» **PROBLÈMES À RÉSOUDRE**:
[A] Dans l'entretien sur la Côte d'Ivoire, à quelle seule condition faut-il promouvoir le dialogue entre les acteurs ?
[B] Reproduisez sans rien changer le passage de l'entretien sur la Côte d'Ivoire qui part de « TCI : La CEDEAO » et va jusqu'à « l’échec de l’ONU ? ».

YJC : C’est une question qui pourrait être soumise aux Chefs d’Etat de la CEDEAO, au Conseil de sécurité, mais pas à l’ONUCI. Nous sommes dans un mandat que ne nous permet pas d’intervenir militairement.
TCI : La CEDEAO est justement en réunion, qu’est-ce que vous, vous attendez de cette rencontre ?
YJC : Je n’ai pas de commentaire à faire sur la décision que pourraient prendre les Chefs d’Etat. Je sais seulement qu’en décembre dernier, ils avaient envisagé un certain nombre de chose.
TCI : Vous avez certifié l’élection. Avez-vous dit la vérité à cette occasion ?
YJC : J’ai dit la vérité pour l’avenir de la Côte d’Ivoire, pour sa cohésion, pour aller vers la réconciliation. Si les Ivoiriens ne veulent pas accepter la vérité, il n’y aura pas de réconciliation, il n’y aura pas de paix.
TCI : J’en arrive maintenant à ma question. Vous êtes formel, c’est M. Ouattara qui a gagné l’élection. Depuis 4 mois, il est retranché ici, est-ce que ce n’est pas l’échec de l’ONU ?
YJC : Dans le mandat que nous avons reçu, je le répète mot à mot, c’est de faire en sorte que par le dialogue, les acteurs politiques ivoiriens acceptent le résultat. C’est-à-dire que nous sommes là pour protéger le résultat du vote. Il faut promouvoir le dialogue entre les acteurs, mais à une seule condition : le respect du résultat de l’élection.

» **DONNÉES FOURNIES**:
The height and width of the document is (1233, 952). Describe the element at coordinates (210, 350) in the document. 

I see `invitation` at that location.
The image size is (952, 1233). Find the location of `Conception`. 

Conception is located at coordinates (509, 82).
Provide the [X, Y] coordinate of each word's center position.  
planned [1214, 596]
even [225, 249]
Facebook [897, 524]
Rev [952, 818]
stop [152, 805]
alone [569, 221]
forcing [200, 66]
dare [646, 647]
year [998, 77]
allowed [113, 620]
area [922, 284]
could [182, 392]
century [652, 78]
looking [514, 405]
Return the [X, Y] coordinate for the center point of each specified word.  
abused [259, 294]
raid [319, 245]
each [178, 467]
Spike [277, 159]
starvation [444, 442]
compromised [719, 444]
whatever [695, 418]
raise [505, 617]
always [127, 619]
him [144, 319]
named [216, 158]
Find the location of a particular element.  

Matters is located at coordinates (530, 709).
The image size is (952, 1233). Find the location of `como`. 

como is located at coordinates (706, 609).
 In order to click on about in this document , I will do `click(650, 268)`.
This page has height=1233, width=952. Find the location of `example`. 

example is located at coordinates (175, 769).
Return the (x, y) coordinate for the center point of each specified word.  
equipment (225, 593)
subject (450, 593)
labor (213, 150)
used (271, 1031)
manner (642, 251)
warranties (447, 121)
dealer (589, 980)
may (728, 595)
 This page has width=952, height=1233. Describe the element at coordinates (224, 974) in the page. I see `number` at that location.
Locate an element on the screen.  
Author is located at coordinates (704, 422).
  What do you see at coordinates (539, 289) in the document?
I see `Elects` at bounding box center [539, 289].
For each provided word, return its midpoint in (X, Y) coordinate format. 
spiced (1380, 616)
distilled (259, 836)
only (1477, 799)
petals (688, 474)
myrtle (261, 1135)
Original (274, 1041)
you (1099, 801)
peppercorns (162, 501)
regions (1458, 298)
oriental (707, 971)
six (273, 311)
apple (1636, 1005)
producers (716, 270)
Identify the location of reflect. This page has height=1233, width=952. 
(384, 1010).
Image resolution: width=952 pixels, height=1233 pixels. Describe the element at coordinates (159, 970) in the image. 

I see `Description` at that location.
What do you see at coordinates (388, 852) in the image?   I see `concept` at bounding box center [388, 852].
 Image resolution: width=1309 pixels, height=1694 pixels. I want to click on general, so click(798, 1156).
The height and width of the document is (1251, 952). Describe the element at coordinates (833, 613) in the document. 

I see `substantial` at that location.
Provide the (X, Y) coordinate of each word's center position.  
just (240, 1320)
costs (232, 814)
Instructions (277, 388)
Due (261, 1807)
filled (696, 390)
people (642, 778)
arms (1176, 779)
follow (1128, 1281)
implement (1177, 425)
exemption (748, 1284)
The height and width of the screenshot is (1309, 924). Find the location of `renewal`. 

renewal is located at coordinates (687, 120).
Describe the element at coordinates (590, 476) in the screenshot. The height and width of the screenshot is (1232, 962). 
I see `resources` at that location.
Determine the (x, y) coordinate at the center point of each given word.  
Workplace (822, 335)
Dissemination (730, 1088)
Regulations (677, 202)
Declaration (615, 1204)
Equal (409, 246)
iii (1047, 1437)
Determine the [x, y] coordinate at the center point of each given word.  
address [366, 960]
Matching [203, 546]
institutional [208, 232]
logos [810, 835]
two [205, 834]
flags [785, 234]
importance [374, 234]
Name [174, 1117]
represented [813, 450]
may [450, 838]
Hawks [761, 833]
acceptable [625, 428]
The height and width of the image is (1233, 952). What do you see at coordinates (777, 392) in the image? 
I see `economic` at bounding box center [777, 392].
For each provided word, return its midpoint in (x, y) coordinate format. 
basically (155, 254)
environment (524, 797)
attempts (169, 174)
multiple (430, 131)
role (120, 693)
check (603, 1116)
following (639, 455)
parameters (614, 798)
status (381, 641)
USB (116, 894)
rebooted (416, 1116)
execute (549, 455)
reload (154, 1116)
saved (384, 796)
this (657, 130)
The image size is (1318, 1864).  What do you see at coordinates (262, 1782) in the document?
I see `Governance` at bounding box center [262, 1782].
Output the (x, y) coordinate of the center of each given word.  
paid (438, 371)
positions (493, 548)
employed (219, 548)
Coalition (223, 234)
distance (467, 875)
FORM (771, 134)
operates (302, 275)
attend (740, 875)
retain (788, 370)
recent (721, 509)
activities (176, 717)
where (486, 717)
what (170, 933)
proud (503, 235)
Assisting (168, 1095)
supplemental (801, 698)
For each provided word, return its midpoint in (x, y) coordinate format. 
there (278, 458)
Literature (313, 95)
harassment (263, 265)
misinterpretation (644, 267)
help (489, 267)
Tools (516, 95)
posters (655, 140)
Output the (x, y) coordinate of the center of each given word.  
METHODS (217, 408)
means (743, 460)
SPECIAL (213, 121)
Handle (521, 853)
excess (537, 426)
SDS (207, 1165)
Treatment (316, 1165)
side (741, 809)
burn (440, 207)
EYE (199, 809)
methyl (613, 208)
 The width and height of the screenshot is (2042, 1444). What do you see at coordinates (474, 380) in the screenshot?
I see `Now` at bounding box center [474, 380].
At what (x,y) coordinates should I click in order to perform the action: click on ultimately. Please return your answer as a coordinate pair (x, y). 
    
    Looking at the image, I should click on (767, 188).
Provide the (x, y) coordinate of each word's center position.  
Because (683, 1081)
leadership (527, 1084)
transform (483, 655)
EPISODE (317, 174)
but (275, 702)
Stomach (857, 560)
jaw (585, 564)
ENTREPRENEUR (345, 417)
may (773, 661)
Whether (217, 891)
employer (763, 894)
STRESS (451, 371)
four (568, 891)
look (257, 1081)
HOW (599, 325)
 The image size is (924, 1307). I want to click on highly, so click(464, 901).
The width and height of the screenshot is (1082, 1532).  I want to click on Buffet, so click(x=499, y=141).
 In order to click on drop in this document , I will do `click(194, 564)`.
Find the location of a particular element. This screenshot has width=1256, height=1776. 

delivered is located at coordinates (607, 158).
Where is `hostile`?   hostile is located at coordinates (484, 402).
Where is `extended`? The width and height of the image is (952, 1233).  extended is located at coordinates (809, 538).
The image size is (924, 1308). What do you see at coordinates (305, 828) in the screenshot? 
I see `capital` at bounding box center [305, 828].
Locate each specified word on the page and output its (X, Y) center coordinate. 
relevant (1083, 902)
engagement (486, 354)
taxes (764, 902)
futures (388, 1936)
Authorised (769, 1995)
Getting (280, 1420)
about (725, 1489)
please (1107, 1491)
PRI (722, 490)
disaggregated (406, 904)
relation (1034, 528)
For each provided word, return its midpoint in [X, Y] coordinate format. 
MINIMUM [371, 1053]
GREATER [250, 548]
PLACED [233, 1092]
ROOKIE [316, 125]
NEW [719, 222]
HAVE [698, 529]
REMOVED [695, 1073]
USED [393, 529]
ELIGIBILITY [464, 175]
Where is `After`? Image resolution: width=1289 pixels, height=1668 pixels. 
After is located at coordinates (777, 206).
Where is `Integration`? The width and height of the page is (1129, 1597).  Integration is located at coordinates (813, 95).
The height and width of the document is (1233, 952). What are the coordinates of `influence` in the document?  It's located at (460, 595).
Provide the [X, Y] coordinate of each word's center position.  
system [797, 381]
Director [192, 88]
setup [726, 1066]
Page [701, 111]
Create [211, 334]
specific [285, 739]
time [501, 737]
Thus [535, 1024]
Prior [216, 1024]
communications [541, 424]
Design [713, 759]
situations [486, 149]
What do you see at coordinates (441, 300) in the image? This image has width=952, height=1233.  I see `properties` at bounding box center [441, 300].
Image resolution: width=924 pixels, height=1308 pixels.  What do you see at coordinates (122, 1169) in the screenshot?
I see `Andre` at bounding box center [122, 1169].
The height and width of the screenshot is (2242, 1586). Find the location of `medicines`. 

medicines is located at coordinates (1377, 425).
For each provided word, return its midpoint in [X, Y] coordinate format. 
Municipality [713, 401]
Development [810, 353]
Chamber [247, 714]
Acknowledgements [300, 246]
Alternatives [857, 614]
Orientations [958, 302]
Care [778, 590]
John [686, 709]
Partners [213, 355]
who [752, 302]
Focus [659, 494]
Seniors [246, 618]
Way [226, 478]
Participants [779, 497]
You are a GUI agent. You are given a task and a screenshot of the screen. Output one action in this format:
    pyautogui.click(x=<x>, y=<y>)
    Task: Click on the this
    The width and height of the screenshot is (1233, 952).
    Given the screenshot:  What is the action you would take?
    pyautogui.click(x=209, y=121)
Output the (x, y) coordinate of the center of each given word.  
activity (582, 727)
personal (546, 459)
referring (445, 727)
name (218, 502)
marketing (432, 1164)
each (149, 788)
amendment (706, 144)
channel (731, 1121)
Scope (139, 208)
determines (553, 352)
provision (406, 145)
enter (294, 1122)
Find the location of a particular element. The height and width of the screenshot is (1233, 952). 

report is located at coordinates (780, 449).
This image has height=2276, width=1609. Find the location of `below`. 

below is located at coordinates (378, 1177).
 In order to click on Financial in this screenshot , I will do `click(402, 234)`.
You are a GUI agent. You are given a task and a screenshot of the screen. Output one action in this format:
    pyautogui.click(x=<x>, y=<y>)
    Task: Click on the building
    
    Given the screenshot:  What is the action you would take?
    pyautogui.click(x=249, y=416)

» **SOLUTIONS DES EXERCICES**:
[A] Le respect du résultat de l'élection.

[B]
TCI : La CEDEAO est justement en réunion, qu’est-ce que vous, vous attendez de cette rencontre ?
YJC : Je n’ai pas de commentaire à faire sur la décision que pourraient prendre les Chefs d’Etat. Je sais seulement qu’en décembre dernier, ils avaient envisagé un certain nombre de chose.
TCI : Vous avez certifié l’élection. Avez-vous dit la vérité à cette occasion ?
YJC : J’ai dit la vérité pour l’avenir de la Côte d’Ivoire, pour sa cohésion, pour aller vers la réconciliation. Si les Ivoiriens ne veulent pas accepter la vérité, il n’y aura pas de réconciliation, il n’y aura pas de paix.
TCI : J’en arrive maintenant à ma question. Vous êtes formel, c’est M. Ouattara qui a gagné l’élection. Depuis 4 mois, il est retranché ici, est-ce que ce n’est pas l’échec de l’ONU ?